LASMO PLC, being acquired by ENI SPA's Agip Investments in late 2000, hiked production to 30,000 b/d in first half 2000 from 11,000 b/d in 1998 when it acquired giant Dacion field in the Oficina trend in eastern Venezuela. It operated the 426 sq km Dacion area in an alliance with Schlumberger Ltd.
Production target was 90,000 b/d in 2002. Drilling costs fell to $600,000/well from $1 million/well, and further declines were expected.
Downstream activity
Texaco and its partners in the Hamaca heavy oil project in Venezuela's Orinoco Belt announced plans in August 2000 to award three major engineering, procurement, and construction contracts, valued at $1.074 billion.

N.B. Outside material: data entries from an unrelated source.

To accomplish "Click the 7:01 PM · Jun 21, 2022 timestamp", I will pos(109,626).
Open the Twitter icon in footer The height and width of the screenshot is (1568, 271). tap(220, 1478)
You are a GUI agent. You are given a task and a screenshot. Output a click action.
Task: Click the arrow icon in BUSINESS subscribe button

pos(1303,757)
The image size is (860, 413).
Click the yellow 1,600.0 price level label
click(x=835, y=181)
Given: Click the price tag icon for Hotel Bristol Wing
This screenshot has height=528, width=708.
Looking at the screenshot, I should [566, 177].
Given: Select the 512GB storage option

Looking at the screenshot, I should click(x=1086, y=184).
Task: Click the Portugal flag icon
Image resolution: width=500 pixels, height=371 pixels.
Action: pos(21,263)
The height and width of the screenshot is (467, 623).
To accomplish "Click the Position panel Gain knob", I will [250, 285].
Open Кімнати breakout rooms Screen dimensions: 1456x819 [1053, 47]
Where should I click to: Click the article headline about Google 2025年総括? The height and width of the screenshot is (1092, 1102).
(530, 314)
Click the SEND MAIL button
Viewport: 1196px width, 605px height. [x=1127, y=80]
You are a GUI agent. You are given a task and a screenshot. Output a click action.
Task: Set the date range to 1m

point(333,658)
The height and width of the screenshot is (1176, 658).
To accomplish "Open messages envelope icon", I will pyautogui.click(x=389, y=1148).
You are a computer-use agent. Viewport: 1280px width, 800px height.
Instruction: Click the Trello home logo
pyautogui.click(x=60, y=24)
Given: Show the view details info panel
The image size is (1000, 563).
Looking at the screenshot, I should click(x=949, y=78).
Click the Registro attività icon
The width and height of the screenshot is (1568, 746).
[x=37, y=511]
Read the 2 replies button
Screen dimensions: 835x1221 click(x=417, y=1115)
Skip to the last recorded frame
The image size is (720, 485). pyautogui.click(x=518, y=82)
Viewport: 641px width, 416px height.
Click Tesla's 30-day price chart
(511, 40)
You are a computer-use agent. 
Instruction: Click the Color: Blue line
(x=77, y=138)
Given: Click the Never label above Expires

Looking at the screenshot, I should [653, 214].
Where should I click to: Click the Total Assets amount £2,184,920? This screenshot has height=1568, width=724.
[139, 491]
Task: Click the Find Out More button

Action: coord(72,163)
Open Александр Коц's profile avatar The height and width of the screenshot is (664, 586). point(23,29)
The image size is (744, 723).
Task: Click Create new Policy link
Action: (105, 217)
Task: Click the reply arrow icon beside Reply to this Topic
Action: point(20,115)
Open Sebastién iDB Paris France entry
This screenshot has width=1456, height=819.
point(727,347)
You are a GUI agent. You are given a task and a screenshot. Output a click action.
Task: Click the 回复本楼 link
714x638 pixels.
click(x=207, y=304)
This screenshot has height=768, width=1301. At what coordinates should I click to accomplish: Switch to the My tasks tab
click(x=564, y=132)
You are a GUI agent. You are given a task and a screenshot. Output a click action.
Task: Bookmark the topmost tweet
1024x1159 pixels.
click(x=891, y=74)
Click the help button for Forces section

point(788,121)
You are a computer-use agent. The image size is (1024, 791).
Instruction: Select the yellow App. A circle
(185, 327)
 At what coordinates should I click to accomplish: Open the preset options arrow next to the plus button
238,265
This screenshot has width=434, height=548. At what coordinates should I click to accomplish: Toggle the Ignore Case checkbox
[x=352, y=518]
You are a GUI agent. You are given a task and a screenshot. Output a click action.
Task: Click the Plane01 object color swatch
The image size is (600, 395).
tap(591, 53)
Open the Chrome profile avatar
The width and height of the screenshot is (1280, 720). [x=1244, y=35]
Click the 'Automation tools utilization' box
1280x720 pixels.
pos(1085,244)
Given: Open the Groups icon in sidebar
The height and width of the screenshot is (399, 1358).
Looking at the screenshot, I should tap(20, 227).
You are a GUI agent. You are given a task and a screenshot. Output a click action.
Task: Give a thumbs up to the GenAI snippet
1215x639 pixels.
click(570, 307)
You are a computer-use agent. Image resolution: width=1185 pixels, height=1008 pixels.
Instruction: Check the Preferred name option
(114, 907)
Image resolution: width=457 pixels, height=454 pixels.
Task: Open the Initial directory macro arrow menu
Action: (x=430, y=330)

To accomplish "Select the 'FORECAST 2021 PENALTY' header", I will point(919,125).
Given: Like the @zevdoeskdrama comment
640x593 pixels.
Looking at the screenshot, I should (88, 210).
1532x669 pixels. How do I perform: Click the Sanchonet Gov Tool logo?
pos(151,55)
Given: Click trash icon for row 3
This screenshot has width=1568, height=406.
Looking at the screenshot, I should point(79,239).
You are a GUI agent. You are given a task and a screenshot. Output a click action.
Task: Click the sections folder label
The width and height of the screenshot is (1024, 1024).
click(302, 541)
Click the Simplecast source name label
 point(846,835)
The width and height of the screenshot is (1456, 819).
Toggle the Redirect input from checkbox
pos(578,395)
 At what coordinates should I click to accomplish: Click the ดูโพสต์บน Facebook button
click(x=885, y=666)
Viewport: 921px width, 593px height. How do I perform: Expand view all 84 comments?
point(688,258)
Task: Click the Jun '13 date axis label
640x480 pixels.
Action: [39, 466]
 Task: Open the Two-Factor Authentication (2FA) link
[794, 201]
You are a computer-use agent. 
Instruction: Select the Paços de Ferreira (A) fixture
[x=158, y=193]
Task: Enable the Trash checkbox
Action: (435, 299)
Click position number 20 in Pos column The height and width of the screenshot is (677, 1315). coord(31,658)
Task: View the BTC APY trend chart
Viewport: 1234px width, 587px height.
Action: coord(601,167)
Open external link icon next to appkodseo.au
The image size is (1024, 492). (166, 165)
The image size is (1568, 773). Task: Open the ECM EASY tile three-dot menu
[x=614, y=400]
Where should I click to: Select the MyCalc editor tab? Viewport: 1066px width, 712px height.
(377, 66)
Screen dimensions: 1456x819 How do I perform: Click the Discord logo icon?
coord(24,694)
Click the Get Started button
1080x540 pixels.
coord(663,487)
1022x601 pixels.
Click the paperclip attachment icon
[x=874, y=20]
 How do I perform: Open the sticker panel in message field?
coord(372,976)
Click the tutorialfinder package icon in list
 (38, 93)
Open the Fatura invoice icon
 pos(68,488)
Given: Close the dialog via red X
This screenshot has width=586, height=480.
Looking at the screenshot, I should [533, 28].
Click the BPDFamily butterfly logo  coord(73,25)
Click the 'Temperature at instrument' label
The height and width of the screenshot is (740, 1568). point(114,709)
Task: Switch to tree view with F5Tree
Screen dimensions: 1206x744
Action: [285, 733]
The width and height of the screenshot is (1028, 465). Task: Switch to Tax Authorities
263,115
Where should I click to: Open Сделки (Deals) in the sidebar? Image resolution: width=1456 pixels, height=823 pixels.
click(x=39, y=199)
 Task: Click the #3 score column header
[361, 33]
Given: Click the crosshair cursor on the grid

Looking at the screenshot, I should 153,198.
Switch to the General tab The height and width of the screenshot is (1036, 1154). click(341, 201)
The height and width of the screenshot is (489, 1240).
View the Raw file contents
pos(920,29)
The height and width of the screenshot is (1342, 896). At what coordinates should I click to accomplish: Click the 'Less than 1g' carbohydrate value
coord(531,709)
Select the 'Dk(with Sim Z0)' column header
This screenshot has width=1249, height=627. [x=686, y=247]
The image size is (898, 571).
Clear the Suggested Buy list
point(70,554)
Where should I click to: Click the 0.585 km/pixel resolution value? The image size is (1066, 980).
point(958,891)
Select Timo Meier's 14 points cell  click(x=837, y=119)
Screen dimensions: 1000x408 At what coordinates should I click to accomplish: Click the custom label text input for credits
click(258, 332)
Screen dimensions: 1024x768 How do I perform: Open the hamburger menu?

The contracts were for engineering design, equipment procurement, and construction of oil-upgrading facilities in Jose. The upgrading facilities would process the 8° gravity crude into high-value 26°gravity oil.
Still working to establish its own gas pipeline infrastructure, PDVSA began reviewing plans to lay export pipelines it could use to ship gas through Colombia to Mexico and as far away as Florida.
Internally, the state planned to reduce PDVSA's monopoly on gas operations in the upstream, downstream, transmission, distribution, and marketing sectors.
With much of its gas reserves associated with oil, the Energy and Mines Ministry planned in mid-2000 to hold a tender for development of 11 nonassociated gas areas. The deadline for tenders was January 2001. The fields included Yucal-Placer, Guarico-Cojedes, Barrancas, Ambrosio, and others.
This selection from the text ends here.